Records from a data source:
-=-=-

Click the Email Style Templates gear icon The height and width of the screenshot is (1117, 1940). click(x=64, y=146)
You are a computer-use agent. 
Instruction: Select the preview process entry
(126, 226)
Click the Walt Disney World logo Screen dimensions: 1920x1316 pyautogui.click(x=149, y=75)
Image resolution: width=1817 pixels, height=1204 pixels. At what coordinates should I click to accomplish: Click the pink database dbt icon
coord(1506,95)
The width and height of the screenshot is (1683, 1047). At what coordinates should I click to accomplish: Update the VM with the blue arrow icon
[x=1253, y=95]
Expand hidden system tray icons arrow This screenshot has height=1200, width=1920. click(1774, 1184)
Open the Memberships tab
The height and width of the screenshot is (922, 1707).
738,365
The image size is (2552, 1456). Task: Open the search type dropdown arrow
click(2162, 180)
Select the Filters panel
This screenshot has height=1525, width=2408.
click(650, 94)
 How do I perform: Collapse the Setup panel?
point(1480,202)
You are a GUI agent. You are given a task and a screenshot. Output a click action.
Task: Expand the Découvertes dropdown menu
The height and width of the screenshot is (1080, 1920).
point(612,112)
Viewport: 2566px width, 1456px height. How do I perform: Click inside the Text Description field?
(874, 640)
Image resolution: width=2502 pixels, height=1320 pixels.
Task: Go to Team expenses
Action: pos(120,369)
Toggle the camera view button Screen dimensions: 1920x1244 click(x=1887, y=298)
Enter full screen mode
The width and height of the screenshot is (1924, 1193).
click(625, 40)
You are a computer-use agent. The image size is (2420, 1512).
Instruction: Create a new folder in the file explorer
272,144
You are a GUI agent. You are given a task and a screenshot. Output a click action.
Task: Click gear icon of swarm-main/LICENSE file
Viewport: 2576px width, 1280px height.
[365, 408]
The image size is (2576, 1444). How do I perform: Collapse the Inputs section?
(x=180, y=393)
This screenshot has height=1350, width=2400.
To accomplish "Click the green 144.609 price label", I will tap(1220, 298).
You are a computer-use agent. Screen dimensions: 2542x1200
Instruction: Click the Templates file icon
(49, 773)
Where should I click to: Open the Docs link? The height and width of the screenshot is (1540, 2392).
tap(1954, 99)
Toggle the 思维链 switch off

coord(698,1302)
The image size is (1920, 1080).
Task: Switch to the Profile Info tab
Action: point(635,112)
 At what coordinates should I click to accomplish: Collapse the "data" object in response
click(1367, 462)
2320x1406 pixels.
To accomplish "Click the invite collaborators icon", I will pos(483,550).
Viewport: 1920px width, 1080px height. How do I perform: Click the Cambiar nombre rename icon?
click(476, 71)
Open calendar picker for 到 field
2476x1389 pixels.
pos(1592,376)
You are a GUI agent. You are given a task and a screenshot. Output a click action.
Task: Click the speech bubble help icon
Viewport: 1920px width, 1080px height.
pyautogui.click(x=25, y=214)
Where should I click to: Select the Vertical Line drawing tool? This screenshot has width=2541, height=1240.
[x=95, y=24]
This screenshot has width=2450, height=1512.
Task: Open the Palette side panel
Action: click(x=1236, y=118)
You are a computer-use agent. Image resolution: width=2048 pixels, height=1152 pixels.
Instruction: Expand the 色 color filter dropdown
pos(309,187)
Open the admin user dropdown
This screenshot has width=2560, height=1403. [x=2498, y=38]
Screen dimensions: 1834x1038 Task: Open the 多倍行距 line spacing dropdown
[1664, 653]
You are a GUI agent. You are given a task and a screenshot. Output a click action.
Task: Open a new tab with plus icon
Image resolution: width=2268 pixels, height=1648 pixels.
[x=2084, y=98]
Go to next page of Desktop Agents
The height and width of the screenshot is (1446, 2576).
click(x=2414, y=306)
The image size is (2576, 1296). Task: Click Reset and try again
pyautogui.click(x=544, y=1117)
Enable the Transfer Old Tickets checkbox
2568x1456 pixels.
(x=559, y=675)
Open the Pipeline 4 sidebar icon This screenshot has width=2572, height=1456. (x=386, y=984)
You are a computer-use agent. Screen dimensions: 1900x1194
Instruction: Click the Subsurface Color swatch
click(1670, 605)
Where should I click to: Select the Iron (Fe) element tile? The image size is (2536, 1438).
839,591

-=-=-

__Problem statement__
Could you output every record above exactly as written?

__Answer to this exercise__
Click the Email Style Templates gear icon The height and width of the screenshot is (1117, 1940). click(x=64, y=146)
You are a computer-use agent. 
Instruction: Select the preview process entry
(126, 226)
Click the Walt Disney World logo Screen dimensions: 1920x1316 pyautogui.click(x=149, y=75)
Image resolution: width=1817 pixels, height=1204 pixels. At what coordinates should I click to accomplish: Click the pink database dbt icon
coord(1506,95)
The width and height of the screenshot is (1683, 1047). At what coordinates should I click to accomplish: Update the VM with the blue arrow icon
[x=1253, y=95]
Expand hidden system tray icons arrow This screenshot has height=1200, width=1920. click(1774, 1184)
Open the Memberships tab
The height and width of the screenshot is (922, 1707).
738,365
The image size is (2552, 1456). Task: Open the search type dropdown arrow
click(2162, 180)
Select the Filters panel
This screenshot has height=1525, width=2408.
click(650, 94)
 How do I perform: Collapse the Setup panel?
point(1480,202)
You are a GUI agent. You are given a task and a screenshot. Output a click action.
Task: Expand the Découvertes dropdown menu
The height and width of the screenshot is (1080, 1920).
point(612,112)
Viewport: 2566px width, 1456px height. How do I perform: Click inside the Text Description field?
(874, 640)
Image resolution: width=2502 pixels, height=1320 pixels.
Task: Go to Team expenses
Action: pos(120,369)
Toggle the camera view button Screen dimensions: 1920x1244 click(x=1887, y=298)
Enter full screen mode
The width and height of the screenshot is (1924, 1193).
click(625, 40)
You are a computer-use agent. The image size is (2420, 1512).
Instruction: Create a new folder in the file explorer
272,144
You are a GUI agent. You are given a task and a screenshot. Output a click action.
Task: Click gear icon of swarm-main/LICENSE file
Viewport: 2576px width, 1280px height.
[365, 408]
The image size is (2576, 1444). How do I perform: Collapse the Inputs section?
(x=180, y=393)
This screenshot has height=1350, width=2400.
To accomplish "Click the green 144.609 price label", I will tap(1220, 298).
You are a computer-use agent. Screen dimensions: 2542x1200
Instruction: Click the Templates file icon
(49, 773)
Where should I click to: Open the Docs link? The height and width of the screenshot is (1540, 2392).
tap(1954, 99)
Toggle the 思维链 switch off

coord(698,1302)
The image size is (1920, 1080).
Task: Switch to the Profile Info tab
Action: point(635,112)
 At what coordinates should I click to accomplish: Collapse the "data" object in response
click(1367, 462)
2320x1406 pixels.
To accomplish "Click the invite collaborators icon", I will pos(483,550).
Viewport: 1920px width, 1080px height. How do I perform: Click the Cambiar nombre rename icon?
click(476, 71)
Open calendar picker for 到 field
2476x1389 pixels.
pos(1592,376)
You are a GUI agent. You are given a task and a screenshot. Output a click action.
Task: Click the speech bubble help icon
Viewport: 1920px width, 1080px height.
pyautogui.click(x=25, y=214)
Where should I click to: Select the Vertical Line drawing tool? This screenshot has width=2541, height=1240.
[x=95, y=24]
This screenshot has width=2450, height=1512.
Task: Open the Palette side panel
Action: click(x=1236, y=118)
You are a computer-use agent. Image resolution: width=2048 pixels, height=1152 pixels.
Instruction: Expand the 色 color filter dropdown
pos(309,187)
Open the admin user dropdown
This screenshot has width=2560, height=1403. [x=2498, y=38]
Screen dimensions: 1834x1038 Task: Open the 多倍行距 line spacing dropdown
[1664, 653]
You are a GUI agent. You are given a task and a screenshot. Output a click action.
Task: Open a new tab with plus icon
Image resolution: width=2268 pixels, height=1648 pixels.
[x=2084, y=98]
Go to next page of Desktop Agents
The height and width of the screenshot is (1446, 2576).
click(x=2414, y=306)
The image size is (2576, 1296). Task: Click Reset and try again
pyautogui.click(x=544, y=1117)
Enable the Transfer Old Tickets checkbox
2568x1456 pixels.
(x=559, y=675)
Open the Pipeline 4 sidebar icon This screenshot has width=2572, height=1456. (x=386, y=984)
You are a computer-use agent. Screen dimensions: 1900x1194
Instruction: Click the Subsurface Color swatch
click(1670, 605)
Where should I click to: Select the Iron (Fe) element tile? The image size is (2536, 1438).
839,591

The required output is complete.